Many questions loom over HP's acquisition of Palm

In a stunning, largely unforeseen move, HP announced that it has shelled out $ 5.70 per share or roughly $1.2 billion to acquire Palm. Arguably a very aggressive and risky move considering that the fact that Palm's market share is about 5% in the U.S. and less than 2% globally. Symbian (Nokia) commands the largest market share in Smartphone environments today while Palm's WebOS lags way behind without any unique position in the market. Looking at HP's prior acquisitions and how they were rebranded almost immediately after purchase -- EDS became HP Enterprise Services and 3Com became HP Networking, Palm would probably be christened HP Mobility or something similar. The product names are still expected to be Treo, Pre and Pixi. Historically acquired product lines integrated into HP tend to benefit from HP's strengths-lower cost model; improvements in hardware performance, efficient supply chain and distribution. True HP does not sell handsets (yet) to the carriers, but they do sell associated hardware, software and services. HP being the world's largest technology company by revenue, it is a considerable force to reckon with in PC, server, service and printer markets.
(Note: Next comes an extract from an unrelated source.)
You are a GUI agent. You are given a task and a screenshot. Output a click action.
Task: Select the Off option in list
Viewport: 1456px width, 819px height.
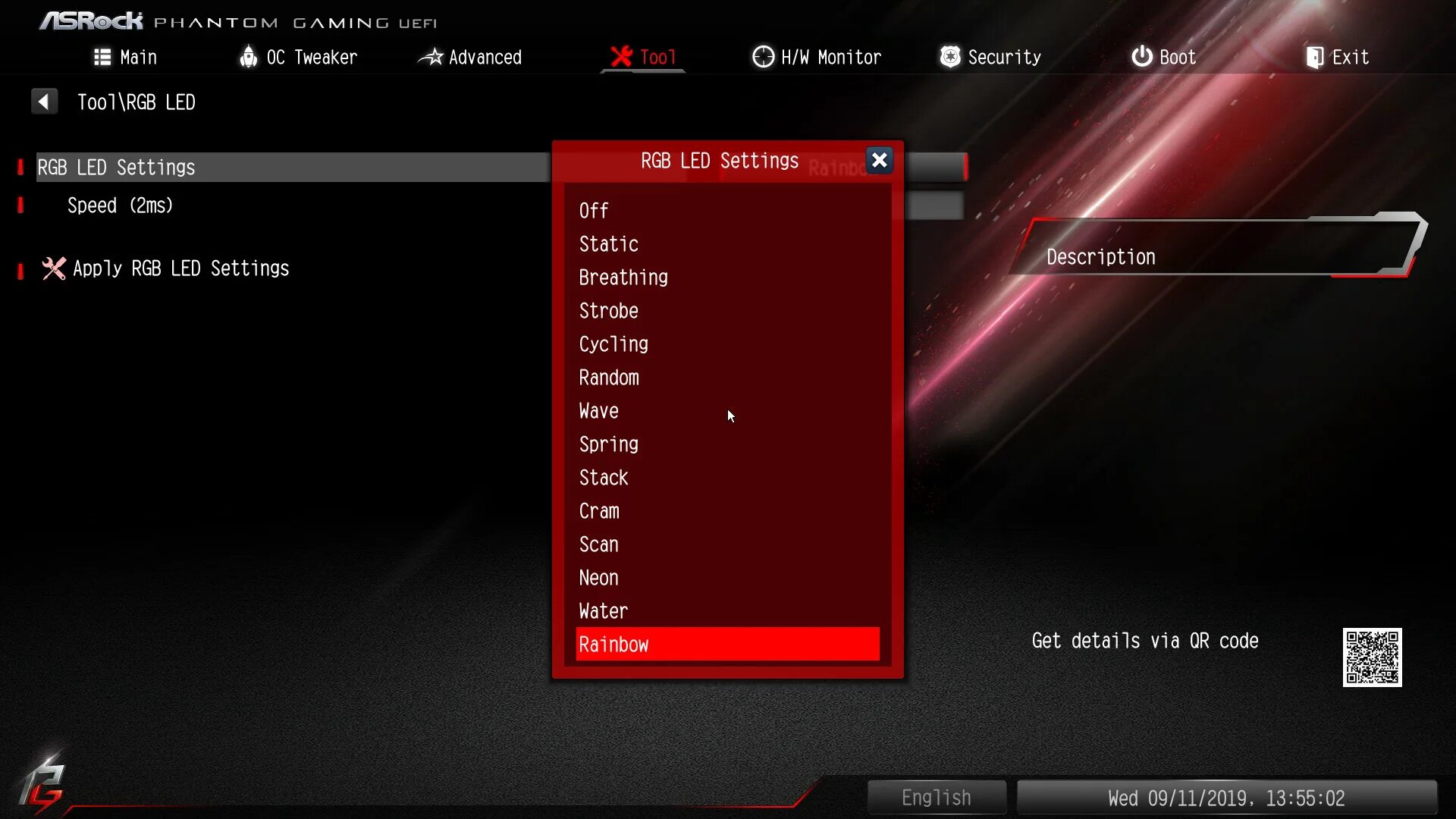click(594, 211)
But without a Smartphone offering, the company would have been at risk of being left behind in the emerging and highly profitable mobile market. Other PC makers like Dell, Lenovo and Acer are also experimenting with the Smartphone market.
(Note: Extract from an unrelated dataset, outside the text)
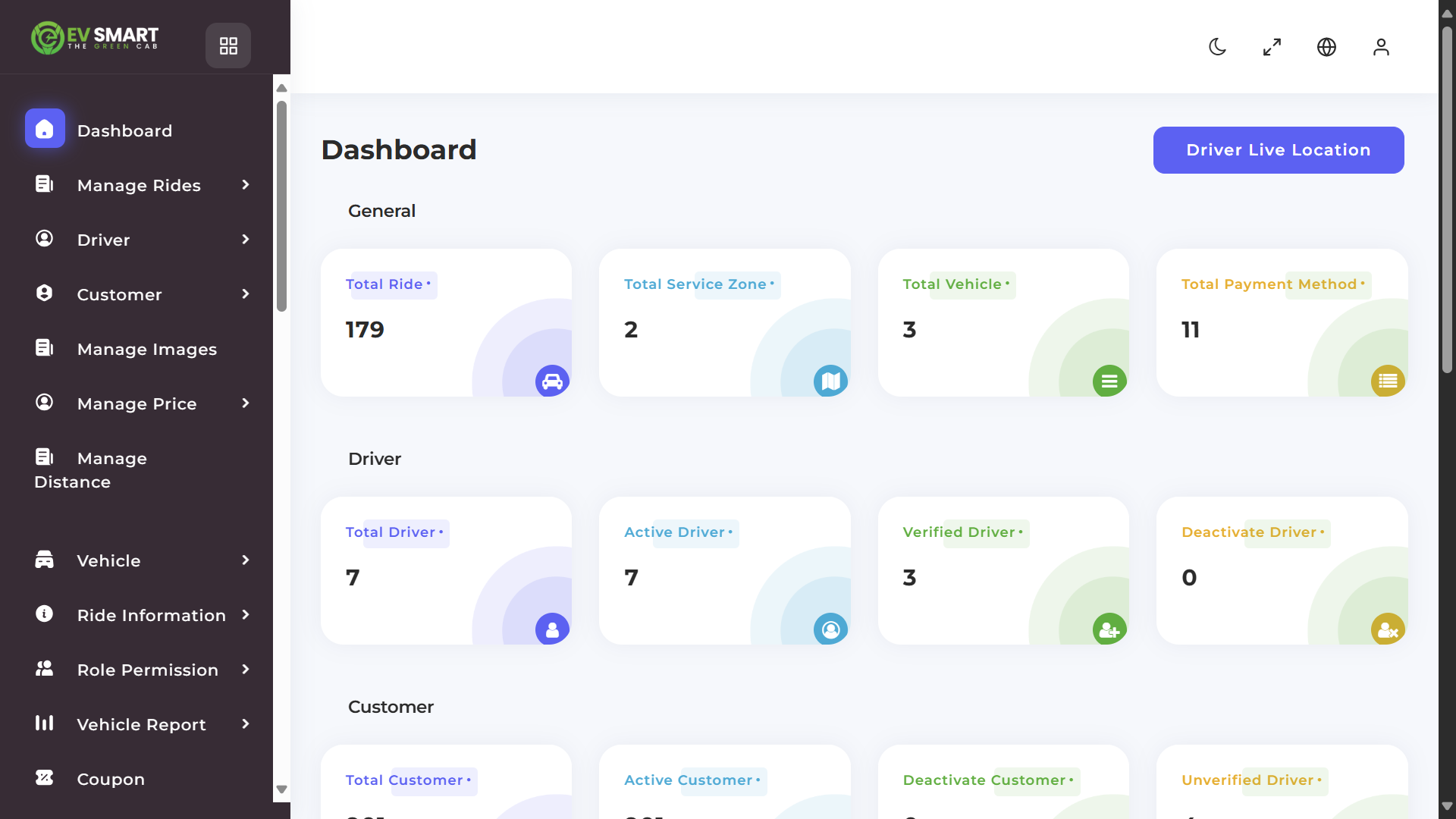Image resolution: width=1456 pixels, height=819 pixels.
Task: Click the page scrollbar down arrow
Action: pyautogui.click(x=1447, y=806)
This is not the first time HP has acquired a mobile company. Few years ago, it got its hands on iPaq, PocketPC lines from the Compaq. Even so the mobile side of HP did not make much productive progress. Some believe that the Palm acquisition would spearhead HP to compete aggressively in the Smartphone arena. With Palm's readymade platform WebOS which sports some advanced features, HP has gotten itself a raised platform to jump from and hopefully not too far behind Google, Microsoft or Symbian (Nokia). They don't need to develop a mobile platform from scratch nor pay for licenses from other OS providers for its mobile products while gaining access to Palm's plethora of patents. Palm's WebOS would also make a good fit for web-centric HP Tablets and challenge Apple in a way very similar to Android does to the iPhone. WebOS would be leveraging work that many developers have already done to create the already existing Web applications making it easier to eliminate effort towards another proprietary platform. There is a lot of scope for HP Cloud to play into it as well.

On the other hand, there are many skeptics who are adamant that the combination of computer/phone will either not happen or remain unprofitable. There are certainly any numbers of issues to iron out and many questions that loom. Like...
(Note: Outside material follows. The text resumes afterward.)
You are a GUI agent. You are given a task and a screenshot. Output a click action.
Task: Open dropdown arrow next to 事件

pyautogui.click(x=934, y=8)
  • How will HP WebOS differentiate itself from iPhone, Android, Blackberry, WP7 and Symbian (Nokia)?
  • Will HP succeed in bringing the hardware quality that the Palm Pre & Pixi lacked?
  • Can HP hold on to the WebOS developers or attract new ones?
  • Will this be integrated into HP Tablet?
  • Can HP fix the hardware and carrier issues that have plagued Palm since their re-invention, and can they do it fast enough for it to matter?

What's also interesting to note about this acquisition is that Palm needed to be bought and it was a well known secret that it couldn't have survived on its own. Though no one saw it coming, just as Apple has leveraged their iPhone OS for the iPad, HP could very well leverage the Palm WebOS for its tablet product lines and eventually take on Apple sooner than later.